§ **Source material**

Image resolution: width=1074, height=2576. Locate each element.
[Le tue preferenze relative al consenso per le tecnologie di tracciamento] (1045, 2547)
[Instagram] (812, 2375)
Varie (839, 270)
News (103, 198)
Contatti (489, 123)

§ **Work task**
Leaving nothing out, print each line above exactly.

§ **Answer below**
Image resolution: width=1074, height=2576. Locate each element.
[Le tue preferenze relative al consenso per le tecnologie di tracciamento] (1045, 2547)
[Instagram] (812, 2375)
Varie (839, 270)
News (103, 198)
Contatti (489, 123)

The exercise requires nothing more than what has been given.